Pointing toward looming 10G cable broadband deployment, NCTA blogged Tuesday that FCC data shows cable ISPs have a history "of deploying their fastest services ubiquitously to communities they serve regardless of income level or race." It said the new FCC broadband map shows that as of June, cable providers are offering gigabit-level service to 96% of locations they serve. It said there's "virtually no difference" in gigabit-level availability based on the racial composition or household income of a given area.
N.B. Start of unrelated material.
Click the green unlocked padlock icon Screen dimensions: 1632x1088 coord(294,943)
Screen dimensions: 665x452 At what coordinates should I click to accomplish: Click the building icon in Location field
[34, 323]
The competitive threats to cable's broadband business are overstated, and cable's wireless growth opportunities remain undervalued, MoffettNathanson's Craig Moffett wrote investors Monday. Rather than market share loss, the big driver of the recent slowdown in cable broadband net adds is likely due to market saturation, he said. Rather than the recent competition from fixed wireless, the big longer-term competitive threat to cable is from fiber, he said. Labor shortages and rising installation costs will moderate some fiber overbuilding, he said. Pessimism about the profitability of cable-offered wireless service ignores the opportunity cable has via offloading data traffic onto its own network, he said. Offloading onto Wi-fi "is but a warm-up for the coming main event, which is offload on CBRS small cells," he said.